** Opening Entries shown block **

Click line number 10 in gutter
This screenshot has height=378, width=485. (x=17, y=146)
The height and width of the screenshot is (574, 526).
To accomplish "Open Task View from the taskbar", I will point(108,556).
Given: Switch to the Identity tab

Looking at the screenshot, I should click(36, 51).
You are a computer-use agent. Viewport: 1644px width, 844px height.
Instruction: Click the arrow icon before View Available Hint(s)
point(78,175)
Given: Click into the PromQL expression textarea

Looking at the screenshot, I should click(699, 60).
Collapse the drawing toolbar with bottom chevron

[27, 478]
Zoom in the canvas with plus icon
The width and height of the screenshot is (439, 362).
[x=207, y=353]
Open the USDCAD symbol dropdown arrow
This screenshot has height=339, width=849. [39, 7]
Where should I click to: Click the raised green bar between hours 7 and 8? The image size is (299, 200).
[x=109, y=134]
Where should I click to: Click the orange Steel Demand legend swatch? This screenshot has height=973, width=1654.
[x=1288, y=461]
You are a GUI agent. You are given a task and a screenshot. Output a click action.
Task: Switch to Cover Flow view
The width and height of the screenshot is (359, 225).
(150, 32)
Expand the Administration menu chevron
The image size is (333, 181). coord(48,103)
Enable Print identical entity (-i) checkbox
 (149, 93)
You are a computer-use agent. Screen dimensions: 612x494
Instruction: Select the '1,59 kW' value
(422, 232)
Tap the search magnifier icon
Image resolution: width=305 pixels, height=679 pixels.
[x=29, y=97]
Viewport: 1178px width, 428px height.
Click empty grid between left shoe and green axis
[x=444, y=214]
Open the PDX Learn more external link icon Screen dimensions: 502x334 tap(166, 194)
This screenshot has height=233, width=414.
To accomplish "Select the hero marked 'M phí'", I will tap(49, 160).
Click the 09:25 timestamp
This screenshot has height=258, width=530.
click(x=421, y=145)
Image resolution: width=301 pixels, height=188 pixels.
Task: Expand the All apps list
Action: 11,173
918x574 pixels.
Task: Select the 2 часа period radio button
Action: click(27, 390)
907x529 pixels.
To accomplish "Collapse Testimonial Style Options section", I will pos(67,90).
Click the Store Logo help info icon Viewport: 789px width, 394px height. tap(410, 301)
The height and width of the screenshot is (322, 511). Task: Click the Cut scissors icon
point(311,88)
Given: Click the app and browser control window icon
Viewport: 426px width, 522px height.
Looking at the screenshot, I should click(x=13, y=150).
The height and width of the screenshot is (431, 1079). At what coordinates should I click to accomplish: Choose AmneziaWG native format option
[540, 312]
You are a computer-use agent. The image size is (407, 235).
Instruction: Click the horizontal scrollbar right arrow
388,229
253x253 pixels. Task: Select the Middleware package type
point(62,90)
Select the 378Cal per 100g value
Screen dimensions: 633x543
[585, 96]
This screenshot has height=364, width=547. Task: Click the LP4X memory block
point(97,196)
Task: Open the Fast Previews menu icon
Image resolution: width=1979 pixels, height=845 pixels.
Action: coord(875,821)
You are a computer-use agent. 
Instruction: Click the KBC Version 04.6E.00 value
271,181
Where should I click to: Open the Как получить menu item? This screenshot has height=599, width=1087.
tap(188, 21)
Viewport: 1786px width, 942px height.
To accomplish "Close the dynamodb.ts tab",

** Closing Entries shown block **

Work instruction - Please say how many lines in the records above contain the word "computer". Give the number alone.

Written response - 4